If your refrigerator is making a rattling noise, it could be part of normal operations caused by the compressor or condenser fan. However, if the rattling noise is excessive and irritating, the rattling is most likely caused by either the drain pan, condenser fan blades, defrost timer, or compressor.
Before reading on, make sure that the rattling is not caused by dishes inside or on top of the refrigerator. Also, check that the rattling is not caused by the ice maker. If your refrigerator has an ice maker, it will sometimes make a rattling sound because the water line has frozen. The water line will need to be defrosted to solve the issue. Water pressure that is too high may also cause the ice maker to rattle.
1. Drain Pan
The drain pan or water tray collects condensation and water that drips off the condenser coils. The water in the drain pan evaporates thanks to the warmth of the compressor motor and condenser coils. If the rattling is coming from the bottom of the refrigerator, it may be caused by the drain pan.
Over time, the vibration of the refrigerator can dislodge the drain pan and cause it to rattle. The drain pan’s supports can also wear and cause the issue. If the drain pan is causing the issue, it is reasonably easy to fix; simply reposition the drain pan. Also, check that the supports are not bent or damaged. The drain pan is located at the bottom of the refrigerator, usually accessible by removing the front grille.
2. Condenser Fan Blades
The refrigerator’s condenser fan uses outside air to cool the condenser coils and the compressor. Located at ground level on most refrigerators, the condenser fan can become covered in dust and debris that cause a rattling or buzzing sound. If the condenser fan and coils become covered in dust and debris, the refrigerator temperature will often be warmer than usual, and the refrigerator may be turning off regularly.
The condenser fan and coils should be cleaned every six months to a year. To access the condenser fan, you will need to pull the fridge out and remove the rear access panel. If your refrigerator has condenser coils on the back of the refrigerator, it most likely does not have a condenser fan.
To check the condenser fan:
- Disconnect the refrigerator from the power source.
- Move the fridge out so that you can access the rear access panel.
- If there is an ice maker in the refrigerator, the water supply line may need to be disconnected to access the rear access panel. Make sure the water supply is turned off.
- Unscrew the rear access panel and locate the condenser fan.
- Clean the condenser fan. A vacuum cleaner with a brush attachment or a condenser coil cleaning brush can be used to clean the condenser coils.
- Check the fan blades for damage. If the blade is damaged, it should be replaced.
- Rotate the fan blade. If it cannot turn freely, the motor is likely defective and will need to be replaced.
- Check that the fan blade is not loose or scraping against a panel or bracket and causing the rattling sound.
- Check the fan motor grommet for signs of wear and tear that may be causing the rattling sound. Replace a worn-out grommet.
3. Defrost Timer Motor
The defrost timer in your refrigerator shuts off the compressor and evaporator fan motors to rid the refrigerator of frost. It works by opening and closing internal contacts that control the electric current flowing to the compressor and the defrost heating elements.

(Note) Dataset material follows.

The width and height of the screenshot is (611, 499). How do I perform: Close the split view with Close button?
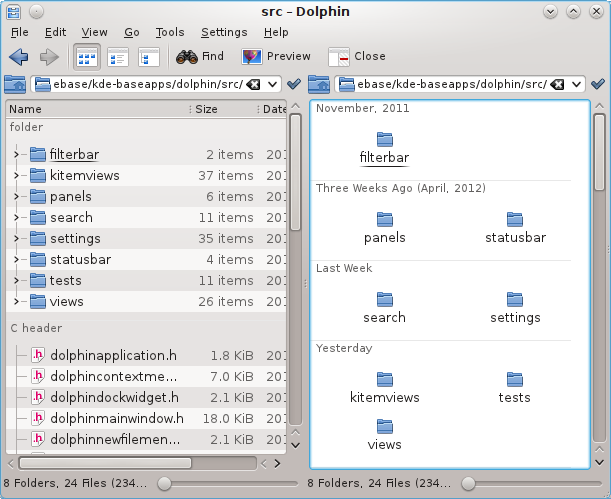357,56
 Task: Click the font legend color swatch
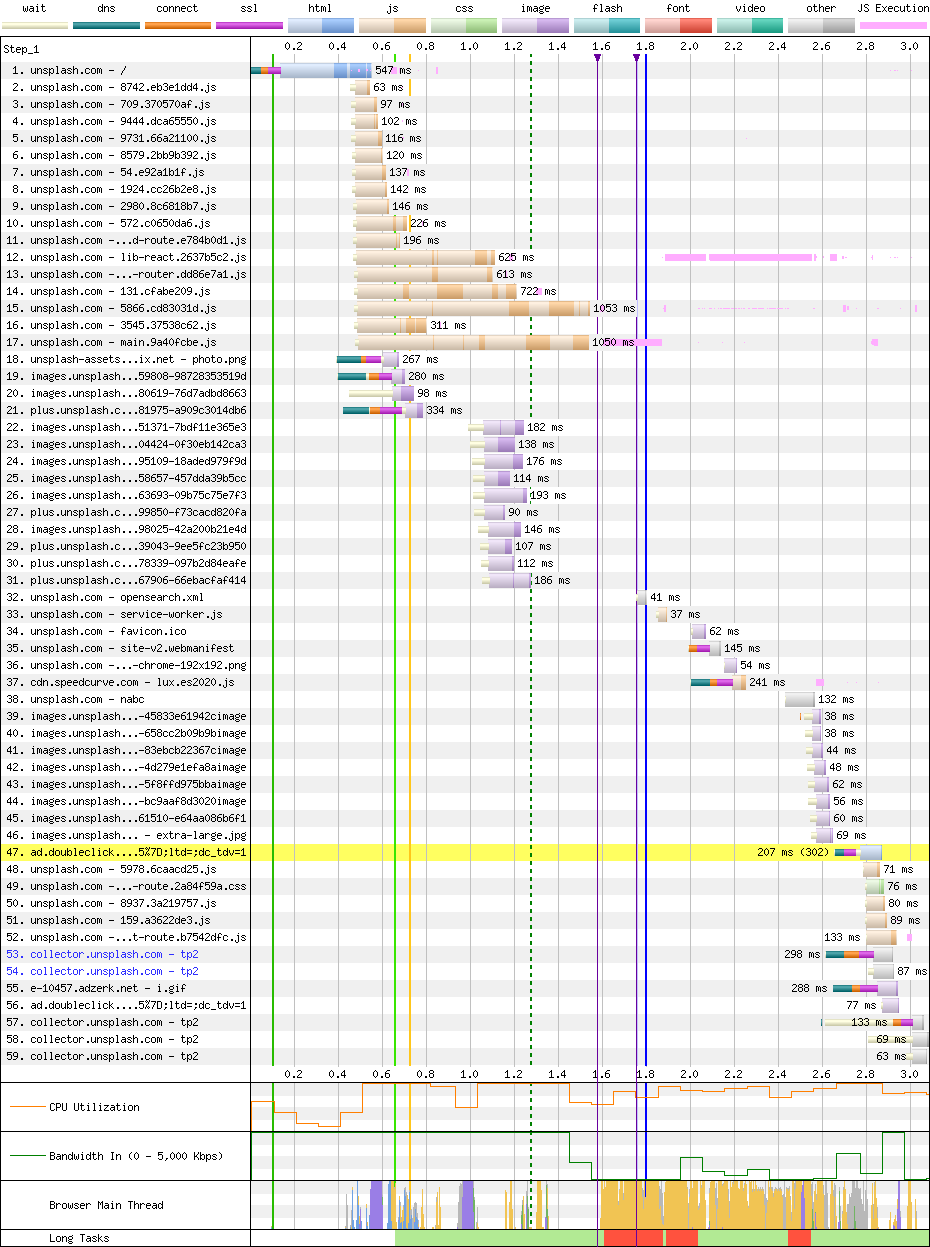(678, 24)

Over time, the defrost motor that operates the timer may start making a rattling sound. If the motor is failing, it may also make a scraping or ticking sound and cause a buildup of frost on the evaporator coils. If the defrost timer is causing the rattling, it will need to be replaced to solve the issue.
Depending on the model, the defrost timer can be located in several different locations. On most refrigerators, you will need to access the temperature or thermostat control box inside the refrigerator. On other models, it may be behind the control panel or require the bottom kick plate to be removed. Check the refrigerator’s manual for the location of the defrost timer for your specific model. Make sure to disconnect the refrigerator from the power source before accessing the defrost timer.
The defrost timer can be tested with a multimeter. However, it can be a complicated procedure, which will depend on whether you have an adaptive defrost control board or a manual defrost timer. Therefore, the test is best left to a trained professional.
4. The Compressor
The refrigerator’s compressor pumps refrigerant through the condenser coils and evaporator coils. As part of normal operations, the compressor may make a rattling noise as it turns on and off throughout the day. However, if the compressor is making excessive noise, it is likely failing and may soon need to be replaced. Replacing the compressor is usually expensive to the point that purchasing a new refrigerator may be the most cost-efficient option.
Unfortunately, if the compressor is making a rattling noise, you may have to replace it or the refrigerator to solve the issue. The only good news is that the compressor should still continue to work for a reasonable period of time. The question is whether you are prepared to put up with the noise
How long the refrigerator continues to work and whether you should replace the compressor will depend on the age of the refrigerator. If the refrigerator is nearing the end of its 10-15 year lifespan, replacing the refrigerator is likely the better option.
Make sure to disconnect the power to the refrigerator before accessing the compressor.